On our system, it is highly unlikely to see the free configuration cache size drop below 90% with the default settings.

There are other internal caches on the server we can monitor. We will discuss what they hold in more detail and the suggested sizes when we look at the daemon configuration parameters a bit later, but let's have a quick list for now:

  • Configuration cache: We are monitoring it already. It holds host, item, trigger, and other configuration information
  • Value cache: This holds historical values to speed up triggers, calculated items, aggregate items, and other things
  • VMware cache: This holds fairly raw VMware data
  • History cache and history cache index: These two hold historical values before they are processed for triggers and written to the database
  • Trend cache: This holds trend information for the current hour for all items that are receiving values

Tip

It is a very, very good idea to monitor all of these parameters.

Note that most of the caches can be monitored for Zabbix proxies, too. This can be done by assigning the host with those items to be monitored by a specific Zabbix proxy. At that point, these internal items will return information about that proxy. Only relevant items will work—for example, monitoring the trend cache on a proxy is not possible simply because there is no trend cache on a proxy. The same approach with having such a host assigned to a proxy works also for the items under the internal process busy rate, which we will discuss next.

Internal process busy rate

Zabbix has a bunch of processes internally, and we have already covered a few—we enabled IPMI and VMware pollers as well as SNMP trappers. For several of these, we were also able to configure how many processes to start. How can we know whether one process is enough or maybe we should have a hundred of them? We will discuss general guidelines per type a bit later, but a very important thing to know is how busy the currently running processes are. There are internal items for this purpose as well. For these items, the general syntax is as follows:

zabbix[process,<type>,<mode>,<state>]

Here, process is a fixed keyword. The second parameter, type, is the process type, as in poller, trapper, and so on. The third parameter, mode, could be one of these:

  • avg: The average rate across all processes of the specified type.
  • count: The number of processes of the specified type.
  • max: The maximum rate across the processes of the specified type.
  • min: The minimum rate across the processes of the specified type.
  • A number: The rate for an individual process of the specified type. For example, there are five pollers running by default. With a process number specified here, we could monitor poller 1 or poller 3. Note that this is the internal process number, not the system PID.

We talked about rate here—this is the amount of time a target process or processes spent in a state, specified by the fourth parameter. It could either be busy or idle.
◆ ◆ ◆ ◆ ◆
Problems to solve:
1. Can you copy the stretch of the Zabbix monitoring excerpt from "zabbix[process,<type>,<mode>,<state>]" through "all processes of the specified type."?
2. Can you carry the Zabbix monitoring excerpt on past its final sentence?

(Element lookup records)
◆ ◆ ◆ ◆ ◆
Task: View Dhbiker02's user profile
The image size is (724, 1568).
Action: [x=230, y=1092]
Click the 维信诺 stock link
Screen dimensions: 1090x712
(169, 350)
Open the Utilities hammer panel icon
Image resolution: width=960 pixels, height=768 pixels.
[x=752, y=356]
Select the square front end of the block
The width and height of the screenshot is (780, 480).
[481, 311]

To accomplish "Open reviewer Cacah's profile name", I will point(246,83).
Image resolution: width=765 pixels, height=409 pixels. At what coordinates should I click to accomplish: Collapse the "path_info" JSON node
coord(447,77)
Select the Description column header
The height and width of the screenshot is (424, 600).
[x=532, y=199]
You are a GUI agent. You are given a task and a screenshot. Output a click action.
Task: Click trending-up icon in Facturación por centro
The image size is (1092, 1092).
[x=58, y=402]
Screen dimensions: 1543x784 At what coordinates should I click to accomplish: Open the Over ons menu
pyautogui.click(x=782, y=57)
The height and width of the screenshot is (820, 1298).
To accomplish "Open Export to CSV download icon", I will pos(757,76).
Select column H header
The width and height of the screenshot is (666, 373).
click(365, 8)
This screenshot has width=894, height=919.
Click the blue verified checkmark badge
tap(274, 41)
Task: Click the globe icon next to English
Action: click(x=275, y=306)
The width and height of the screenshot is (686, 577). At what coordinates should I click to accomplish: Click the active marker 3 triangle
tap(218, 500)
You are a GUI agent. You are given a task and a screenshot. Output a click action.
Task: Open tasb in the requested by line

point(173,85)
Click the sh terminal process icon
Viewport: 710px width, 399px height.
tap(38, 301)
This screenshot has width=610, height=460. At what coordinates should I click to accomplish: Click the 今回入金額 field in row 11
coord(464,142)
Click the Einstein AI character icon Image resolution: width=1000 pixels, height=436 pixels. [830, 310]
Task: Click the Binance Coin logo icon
◆ ◆ ◆ ◆ ◆
Responses to the tasks:
1.
zabbix[process,<type>,<mode>,<state>]

Here, process is a fixed keyword. The second parameter, type, is the process type, as in poller, trapper, and so on. The third parameter, mode, could be one of these:

  • avg: The average rate across all processes of the specified type.

2.
Should we monitor the busy rate or the idle one? In most cases, the average busy time for all processes of a specific type is monitored. Why busy? Just by convention, when this monitoring got implemented, the first templates monitored the busy rate. Additionally, when debugging a specific issue, it could be helpful to monitor the busy rate for individual processes. Unfortunately, there is no way to query such values directly from the server—we would have to add an item in the frontend and then wait for it to start working. There is no built-in LLD for process types or the number of them—we would have to create such items manually or automate them using XML importing or the Zabbix API.

To see how this works, let's monitor the average busy rate for all poller processes. Go to Configuration | Hosts, click on Items next to A test host, and then on Create item. Fill in these values:

  • Name: Zabbix $4 process $2 rate
  • Type: Zabbix internal
  • Key: zabbix[process,poller,avg,busy]
  • Type of information: Numeric (float)
  • Units: %
  • New application: Zabbix process busy rates

Tip

Creating such an item on a host that is monitored through a Zabbix proxy will report data about that proxy, not the Zabbix server.

We used positional variables in the item name again—if we wanted to monitor another process, it would be easy to clone this item and change the process name in the item key only.

When done, click on the Add button at the bottom. Check this item in the Latest data page:

Internal process busy rate

Most likely, our small Zabbix instance is not very busy polling values. By default, there are 5 pollers started, and they are dealing with the current load without any issues.

As an exercise, monitor a few more process types—maybe trapper and unreachable pollers. Check the Zabbix manual section on internal items for the exact process names to be used in this item.

After adding a few more items, you will probably observe that there are a lot of internal processes. We discussed creating such items automatically using XML importing or the API, but then there were also all the caches we could and should monitor. Zabbix tries to help here a bit and ships with default internal monitoring templates. In the search box in the upper-right corner, enter app zabbix and hit the Enter key. Look at the Templates block:

Internal process busy rate

While the agent template is quite simple and not of much interest at this time, the server and proxy templates cover quite a lot, with 31 and 21 items respectively. These templates will allow out-of-the-box monitoring of internal process busy rates, cache usage, queue, values processed, and a few other things. It is highly recommended to use these templates in all Zabbix installations.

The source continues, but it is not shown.